▶ WHAT TO WORK ON: From the entries below, please output exactly the lines starting at the one containing "Task: Apply the red font color swatch" and ending at the one containing "The image size is (1568, 436).", both included.

▶ DATA EXCERPTS:
<<<<

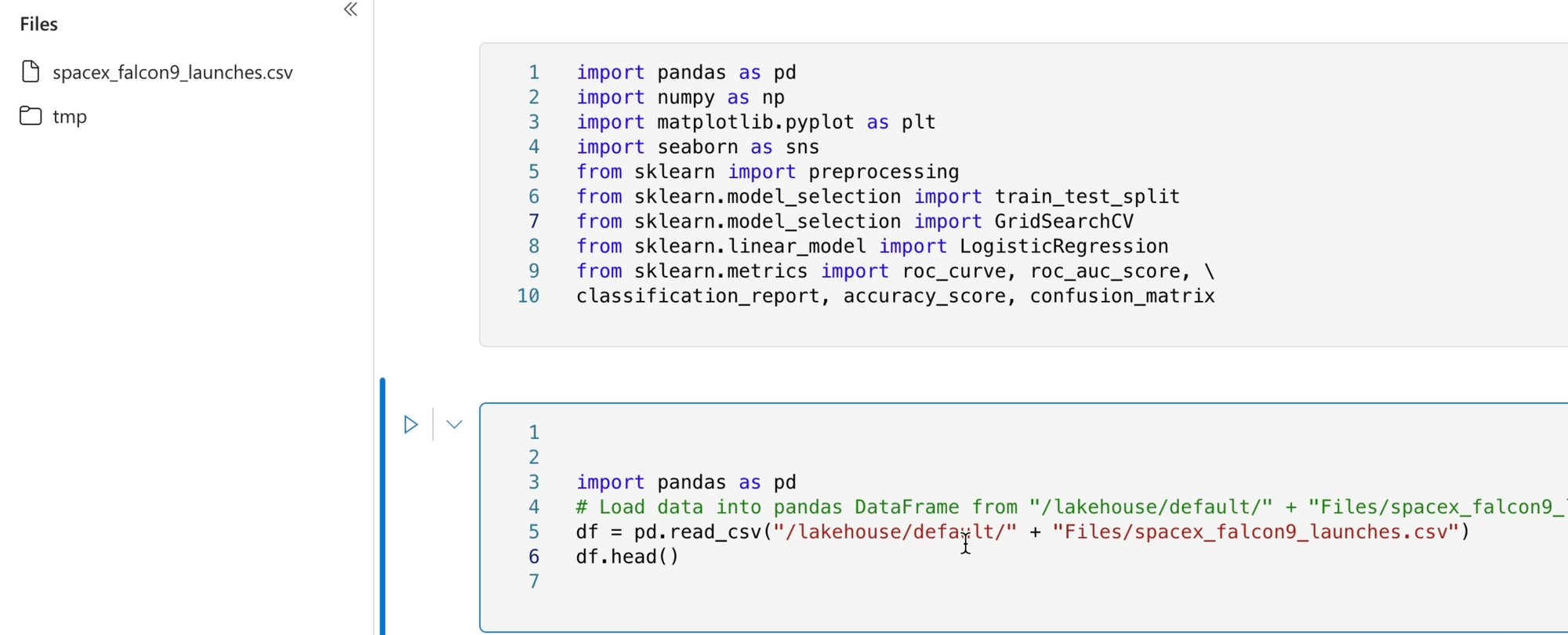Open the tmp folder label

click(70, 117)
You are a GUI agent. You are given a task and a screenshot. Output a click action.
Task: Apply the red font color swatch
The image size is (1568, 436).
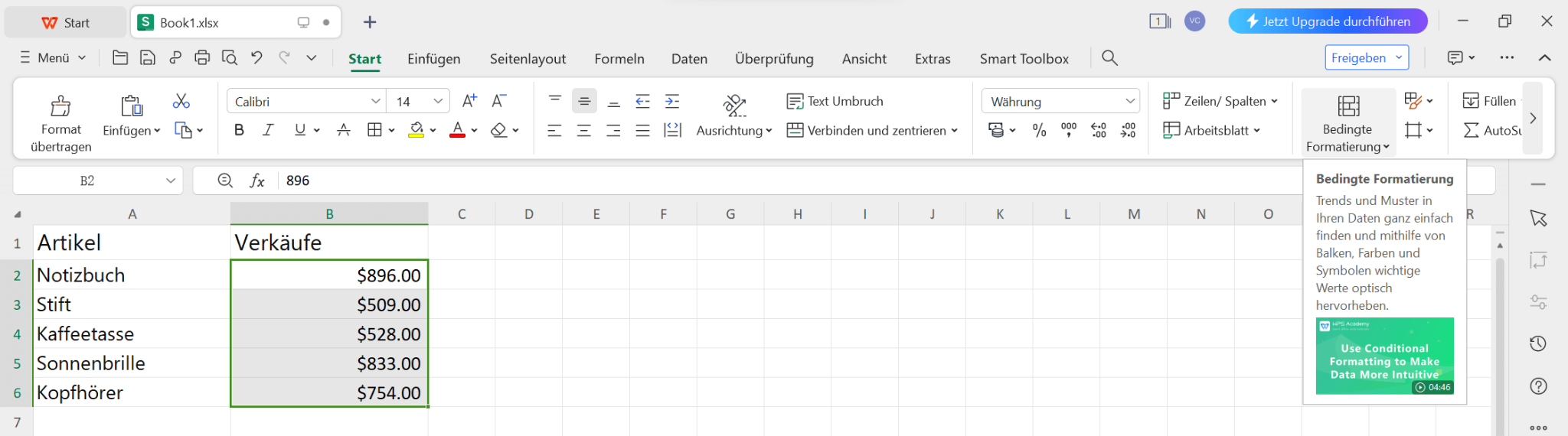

>>>>
<<<<

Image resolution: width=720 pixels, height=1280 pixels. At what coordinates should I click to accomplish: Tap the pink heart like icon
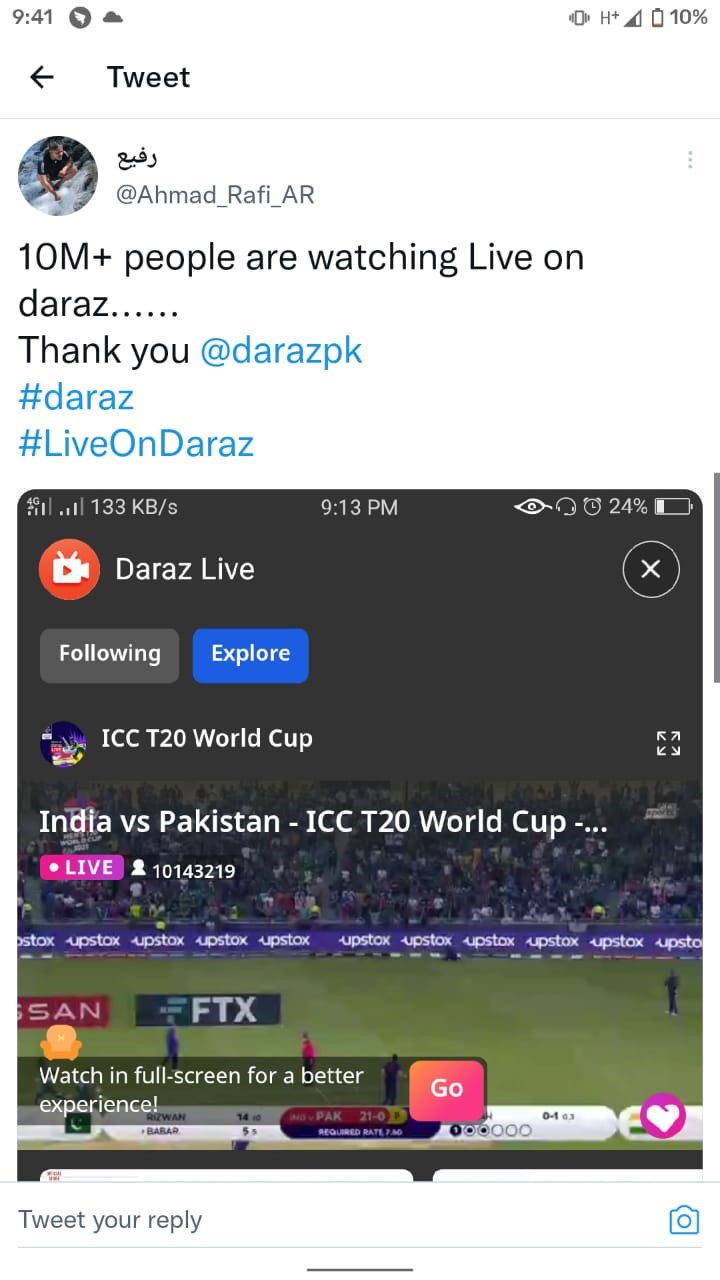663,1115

>>>>

▶ WRITTEN SOLUTION:
Task: Apply the red font color swatch
The image size is (1568, 436).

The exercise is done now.